• **Task to complete**:
From the data, copy out every line in which the word "agent" appears.

• **Data to process**:

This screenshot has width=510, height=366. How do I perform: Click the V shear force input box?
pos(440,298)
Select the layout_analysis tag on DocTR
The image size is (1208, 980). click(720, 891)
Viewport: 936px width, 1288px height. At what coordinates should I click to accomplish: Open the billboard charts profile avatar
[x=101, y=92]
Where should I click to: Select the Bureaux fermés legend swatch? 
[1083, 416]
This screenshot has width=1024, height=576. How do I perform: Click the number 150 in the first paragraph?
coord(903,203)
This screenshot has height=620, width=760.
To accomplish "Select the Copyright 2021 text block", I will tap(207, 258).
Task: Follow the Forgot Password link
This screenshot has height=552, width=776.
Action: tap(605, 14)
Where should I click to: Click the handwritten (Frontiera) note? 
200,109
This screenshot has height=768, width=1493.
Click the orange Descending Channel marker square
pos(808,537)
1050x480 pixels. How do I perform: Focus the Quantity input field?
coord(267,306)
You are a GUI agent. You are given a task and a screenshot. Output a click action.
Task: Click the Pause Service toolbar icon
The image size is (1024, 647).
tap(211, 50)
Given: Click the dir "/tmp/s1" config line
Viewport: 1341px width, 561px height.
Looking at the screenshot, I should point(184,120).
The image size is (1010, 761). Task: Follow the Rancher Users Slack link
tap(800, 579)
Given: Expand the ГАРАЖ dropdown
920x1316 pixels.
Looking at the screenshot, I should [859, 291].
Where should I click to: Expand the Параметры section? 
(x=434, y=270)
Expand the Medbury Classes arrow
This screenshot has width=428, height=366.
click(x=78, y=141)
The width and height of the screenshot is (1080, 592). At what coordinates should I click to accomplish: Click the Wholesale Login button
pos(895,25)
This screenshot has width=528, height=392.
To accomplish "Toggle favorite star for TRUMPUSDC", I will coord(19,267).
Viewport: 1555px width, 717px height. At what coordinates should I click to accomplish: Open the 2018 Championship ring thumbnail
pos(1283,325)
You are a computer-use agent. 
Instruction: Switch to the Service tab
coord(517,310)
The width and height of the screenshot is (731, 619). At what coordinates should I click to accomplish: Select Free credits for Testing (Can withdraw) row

• **Result for this task**:
You are a GUI agent. You are given a task and a screenshot. Output a click action.
You are a computer-use agent. 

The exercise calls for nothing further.